ロイターが22日、プライマリーディーラー(政府証券公認ディーラー)を対象に行った調査によると、米連邦準備理事会(FRB)による量的緩和の縮小開始は来年3月以降になるとの回答が大半を占めた。
政府機関の一部閉鎖や連邦債務上限の引き上げをめぐる与野党間の対立で、縮小時期に顕著な影響が出たとの回答が目立った。
この日発表された9月の雇用統計で非農業部門雇用者数が市場予想を大きく下回り、景気の失速を示唆したことも、緩和縮小が先送りされるとの見方をいっそう強める結果となった。
調査では、15社中9社がFRBの量的緩和縮小開始は来年3月になるとの見方を示した。2社は1月28─29日の連邦公開市場委員会(FOMC)で、別の2社は来年第1・四半期に緩和縮小が発表されると予想。1社は1月以降、残る1社は来年6月以降と見通した。
9月上旬に実施した調査では、18社中13社が9月17─18日のFOMCでの縮小決定を見込んでいた。9月の調査は、さえない結果となった8月の雇用統計発表後に行われた。
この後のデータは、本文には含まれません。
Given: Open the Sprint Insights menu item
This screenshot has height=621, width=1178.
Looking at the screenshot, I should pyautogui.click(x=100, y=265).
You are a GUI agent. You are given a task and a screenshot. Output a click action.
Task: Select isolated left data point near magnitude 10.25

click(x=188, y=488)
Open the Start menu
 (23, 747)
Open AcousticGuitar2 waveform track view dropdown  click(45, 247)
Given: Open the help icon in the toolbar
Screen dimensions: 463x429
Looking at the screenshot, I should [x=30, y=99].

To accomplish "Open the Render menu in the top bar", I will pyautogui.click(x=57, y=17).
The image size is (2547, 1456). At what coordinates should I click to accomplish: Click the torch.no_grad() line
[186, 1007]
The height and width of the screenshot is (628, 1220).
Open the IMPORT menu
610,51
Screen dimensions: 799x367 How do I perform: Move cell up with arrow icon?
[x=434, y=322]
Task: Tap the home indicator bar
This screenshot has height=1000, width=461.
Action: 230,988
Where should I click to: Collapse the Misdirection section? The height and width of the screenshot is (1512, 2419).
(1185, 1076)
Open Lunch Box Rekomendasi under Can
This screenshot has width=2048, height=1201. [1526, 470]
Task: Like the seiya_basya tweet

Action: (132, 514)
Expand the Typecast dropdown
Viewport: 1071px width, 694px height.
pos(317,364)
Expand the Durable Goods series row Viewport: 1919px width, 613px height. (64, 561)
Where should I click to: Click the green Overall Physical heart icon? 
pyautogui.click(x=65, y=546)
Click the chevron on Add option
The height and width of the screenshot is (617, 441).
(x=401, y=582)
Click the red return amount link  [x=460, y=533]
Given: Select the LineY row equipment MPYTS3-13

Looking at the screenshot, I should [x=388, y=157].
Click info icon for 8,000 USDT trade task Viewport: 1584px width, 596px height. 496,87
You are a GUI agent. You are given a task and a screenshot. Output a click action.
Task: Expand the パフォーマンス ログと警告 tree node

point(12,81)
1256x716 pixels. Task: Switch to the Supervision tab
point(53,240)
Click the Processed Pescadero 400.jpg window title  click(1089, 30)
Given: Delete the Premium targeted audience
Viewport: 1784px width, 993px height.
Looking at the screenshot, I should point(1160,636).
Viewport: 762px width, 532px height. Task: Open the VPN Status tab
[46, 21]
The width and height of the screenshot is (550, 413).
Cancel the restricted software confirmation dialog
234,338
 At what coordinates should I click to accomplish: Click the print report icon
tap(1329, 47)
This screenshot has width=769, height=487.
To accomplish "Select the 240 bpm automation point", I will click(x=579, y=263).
この日の調査では15社中8社が、米議会での先の予算協議の難航や債務上限引き上げをめぐる与野党の対立がFRBの資産買い入れ縮小時期に著しい影響を及ぼしたと回答した。
ジェフリーズの短期金融市場エコノミスト、トーマス・サイモンズ氏は「(財政問題による)影響は大きかった」と述べ、「財政協議の難航がなければFRBは既に縮小を開始していたかもしれない」との見方を示した。
そのうえで、2月7日に期限を迎える次回の債務上限の引き上げをめぐる不透明感を踏まえると、FRBが1月28─29日のFOMCより前に買い入れ縮小を発表する可能性は低いとした。
一方、ダイワ・セキュリティーズ・アメリカの首席エコノミスト、マイケル・モーラン氏は、先の政府機関閉鎖と債務上限引き上げをめぐる危機が年明けも繰り返される公算は比較的小さいとし、財政問題がFRBの政策に及ぼす影響は今年よりも小さくなる可能性があるとの見方を示した。
ジェフリーズのサイモンズ氏は、政局以外に経済指標も緩和縮小時期を左右する要素になると指摘した。
ドイツ銀行証券のシニアエコノミスト、カール・リッカドンナ氏は「9月の雇用統計発表前は今年12月と来年3月の買い入れ縮小の可能性が五分五分とみていたが、同指標の軟調なトーンを受けて3月縮小の公算が高まった」と語った。
買い入れ規模の縮小幅は、15社の予想中央値で月額150億ドルと、9月調査時の水準と変わらなかった。予想レンジは100億─200億ドル。9月調査時は100億─250億ドルだった。
縮小の対象となる証券については見方が分かれ、米国債の買い入れ縮小が住宅ローン担保証券(MBS)の買い入れ縮小よりも大幅になるとの回答が若干半数を上回った。
資産買い入れの終了時期に関しては、15社中13社が2014年下期と予想した。
利上げ時期の予想は15社中13社が2015年、残りの2社は2016年とした。